* What is needed *
This exercise asks for the whole listing to be restated exactly.

——————

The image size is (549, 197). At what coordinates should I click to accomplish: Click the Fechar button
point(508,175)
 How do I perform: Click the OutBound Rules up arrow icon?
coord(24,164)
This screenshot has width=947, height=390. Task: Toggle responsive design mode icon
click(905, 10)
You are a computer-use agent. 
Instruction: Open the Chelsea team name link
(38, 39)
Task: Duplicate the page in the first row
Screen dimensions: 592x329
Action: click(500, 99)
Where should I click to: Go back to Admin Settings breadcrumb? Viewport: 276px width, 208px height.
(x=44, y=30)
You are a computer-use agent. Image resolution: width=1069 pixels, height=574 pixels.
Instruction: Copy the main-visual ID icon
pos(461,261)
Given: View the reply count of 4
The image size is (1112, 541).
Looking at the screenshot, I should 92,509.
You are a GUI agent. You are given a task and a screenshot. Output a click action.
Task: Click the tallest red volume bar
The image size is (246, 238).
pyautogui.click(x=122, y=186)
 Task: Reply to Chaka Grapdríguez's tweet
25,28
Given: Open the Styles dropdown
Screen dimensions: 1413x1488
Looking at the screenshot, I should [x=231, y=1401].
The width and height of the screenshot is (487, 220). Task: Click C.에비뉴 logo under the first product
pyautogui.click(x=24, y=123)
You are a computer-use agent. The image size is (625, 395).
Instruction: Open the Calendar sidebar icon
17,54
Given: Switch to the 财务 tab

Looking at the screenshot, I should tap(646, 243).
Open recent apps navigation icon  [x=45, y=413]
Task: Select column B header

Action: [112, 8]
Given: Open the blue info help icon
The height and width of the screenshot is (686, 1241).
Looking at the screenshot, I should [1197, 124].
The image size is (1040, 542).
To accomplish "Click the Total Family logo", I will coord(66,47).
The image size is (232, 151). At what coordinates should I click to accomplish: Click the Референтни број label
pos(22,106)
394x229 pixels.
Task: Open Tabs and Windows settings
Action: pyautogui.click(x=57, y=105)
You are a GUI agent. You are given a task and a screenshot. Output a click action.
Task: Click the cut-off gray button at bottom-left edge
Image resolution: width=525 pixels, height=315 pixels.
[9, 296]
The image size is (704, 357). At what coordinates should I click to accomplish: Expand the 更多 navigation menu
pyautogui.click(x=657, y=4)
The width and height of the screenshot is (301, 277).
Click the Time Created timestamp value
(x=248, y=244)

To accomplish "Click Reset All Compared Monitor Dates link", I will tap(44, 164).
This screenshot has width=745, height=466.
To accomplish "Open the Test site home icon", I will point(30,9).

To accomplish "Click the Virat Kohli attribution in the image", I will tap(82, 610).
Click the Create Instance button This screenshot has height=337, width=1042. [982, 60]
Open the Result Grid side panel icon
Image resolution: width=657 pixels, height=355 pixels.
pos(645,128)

——————

* Answer for this exercise *
The image size is (549, 197). At what coordinates should I click to accomplish: Click the Fechar button
point(508,175)
 How do I perform: Click the OutBound Rules up arrow icon?
coord(24,164)
This screenshot has width=947, height=390. Task: Toggle responsive design mode icon
click(905, 10)
You are a computer-use agent. 
Instruction: Open the Chelsea team name link
(38, 39)
Task: Duplicate the page in the first row
Screen dimensions: 592x329
Action: click(500, 99)
Where should I click to: Go back to Admin Settings breadcrumb? Viewport: 276px width, 208px height.
(x=44, y=30)
You are a computer-use agent. Image resolution: width=1069 pixels, height=574 pixels.
Instruction: Copy the main-visual ID icon
pos(461,261)
Given: View the reply count of 4
The image size is (1112, 541).
Looking at the screenshot, I should 92,509.
You are a GUI agent. You are given a task and a screenshot. Output a click action.
Task: Click the tallest red volume bar
The image size is (246, 238).
pyautogui.click(x=122, y=186)
 Task: Reply to Chaka Grapdríguez's tweet
25,28
Given: Open the Styles dropdown
Screen dimensions: 1413x1488
Looking at the screenshot, I should [x=231, y=1401].
The width and height of the screenshot is (487, 220). Task: Click C.에비뉴 logo under the first product
pyautogui.click(x=24, y=123)
You are a computer-use agent. The image size is (625, 395).
Instruction: Open the Calendar sidebar icon
17,54
Given: Switch to the 财务 tab

Looking at the screenshot, I should tap(646, 243).
Open recent apps navigation icon  [x=45, y=413]
Task: Select column B header

Action: [112, 8]
Given: Open the blue info help icon
The height and width of the screenshot is (686, 1241).
Looking at the screenshot, I should [1197, 124].
The image size is (1040, 542).
To accomplish "Click the Total Family logo", I will coord(66,47).
The image size is (232, 151). At what coordinates should I click to accomplish: Click the Референтни број label
pos(22,106)
394x229 pixels.
Task: Open Tabs and Windows settings
Action: pyautogui.click(x=57, y=105)
You are a GUI agent. You are given a task and a screenshot. Output a click action.
Task: Click the cut-off gray button at bottom-left edge
Image resolution: width=525 pixels, height=315 pixels.
[9, 296]
The image size is (704, 357). At what coordinates should I click to accomplish: Expand the 更多 navigation menu
pyautogui.click(x=657, y=4)
The width and height of the screenshot is (301, 277).
Click the Time Created timestamp value
(x=248, y=244)

To accomplish "Click Reset All Compared Monitor Dates link", I will tap(44, 164).
This screenshot has width=745, height=466.
To accomplish "Open the Test site home icon", I will point(30,9).

To accomplish "Click the Virat Kohli attribution in the image", I will tap(82, 610).
Click the Create Instance button This screenshot has height=337, width=1042. [982, 60]
Open the Result Grid side panel icon
Image resolution: width=657 pixels, height=355 pixels.
pos(645,128)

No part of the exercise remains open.